Es por ello que principios de 1913 Cruz Salmerón Acosta regresa a su oriente natal en busca del reposo. Pero lejos de eso, la desgracia lo ciñe, pues al día siguiente de su llegada muere su hermana más querida. Y poco tiempo después, su hermano Antoñico es asesinado por el jefe civil del lugar, crimen que es vengado por el fuenteovejuno pueblo de Manicuare. Sobrevienen las persecuciones y Salmerón va a parar a la cárcel por casi un año.
Al salir del presidio, se recluyó hasta el final de sus días en una pequeña casa construida para él en lo alto de una colina frente a una solitaria playa. Un único cuarto con una cama y una tina de cemento para los paliativos baños, serán testigos de su tragedia. En su “sombrío y eterno retiro” pasará los últimos 15 años de su vida, rodeado de la brisa salobre, el azul del cielo y el mar, y el amor de su pueblo. Porque Salmerón Acosta se convirtió en una especie de icono de Manicuare, al que ennobleció con una poesía sencilla que los habitantes han sabido transmitir oralmente.
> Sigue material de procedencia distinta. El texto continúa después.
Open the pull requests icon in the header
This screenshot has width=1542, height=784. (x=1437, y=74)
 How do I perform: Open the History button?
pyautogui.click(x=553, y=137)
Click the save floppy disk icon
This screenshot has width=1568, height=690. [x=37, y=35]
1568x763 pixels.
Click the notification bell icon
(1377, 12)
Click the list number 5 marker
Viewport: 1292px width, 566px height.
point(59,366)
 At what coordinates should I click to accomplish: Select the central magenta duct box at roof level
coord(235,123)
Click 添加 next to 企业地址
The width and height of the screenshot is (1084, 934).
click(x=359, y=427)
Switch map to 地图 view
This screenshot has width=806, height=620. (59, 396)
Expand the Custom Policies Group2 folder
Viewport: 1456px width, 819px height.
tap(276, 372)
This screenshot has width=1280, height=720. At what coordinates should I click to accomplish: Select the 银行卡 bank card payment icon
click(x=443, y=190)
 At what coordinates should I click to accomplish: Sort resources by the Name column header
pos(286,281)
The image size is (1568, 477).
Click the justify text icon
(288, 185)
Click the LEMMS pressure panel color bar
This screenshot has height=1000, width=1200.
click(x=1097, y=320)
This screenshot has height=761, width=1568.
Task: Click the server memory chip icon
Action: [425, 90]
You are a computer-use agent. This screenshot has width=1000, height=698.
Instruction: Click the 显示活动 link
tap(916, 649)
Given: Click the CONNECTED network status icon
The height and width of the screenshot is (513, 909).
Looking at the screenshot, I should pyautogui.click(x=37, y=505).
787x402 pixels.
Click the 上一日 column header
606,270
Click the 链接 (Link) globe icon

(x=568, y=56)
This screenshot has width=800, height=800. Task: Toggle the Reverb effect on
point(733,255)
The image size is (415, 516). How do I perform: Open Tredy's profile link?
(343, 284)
Desde su aislamiento, dictaba poemas a algún amanuense, pues sus “dolorosas manos mutiladas (…) ya ni la pluma pueden empuñar”, según se lamenta en un poema.
Y es que los poemas de Cruz Salmerón Acosta están cargados de dolor y tormento, pero también de resignación y amor, la mayoría vertida en sonetos de acerada factura, como su inmortal poema “Azul”, que vino a convertirse en referencia cromática ineludible de la poesía venezolana. Leámoslo.
Azul
Azul de aquella cumbre tan lejana
hacia la cual mi pensamiento vuela
bajo la paz azul de la mañana,
¡color que tantas cosas me revela!
Azul que del azul del cielo emana,
y azul de este gran mar que me consuela,
mientras diviso en él la ilusión vana
de la visión del ala de una vela
Azul de los paisajes abrileños,
triste azul de mis líricos ensueños,
que me calman los íntimos hastíos.
Sólo me angustias cuando sufro antojo
de besar el azul de aquellos ojos
que nunca más contemplarán los míos.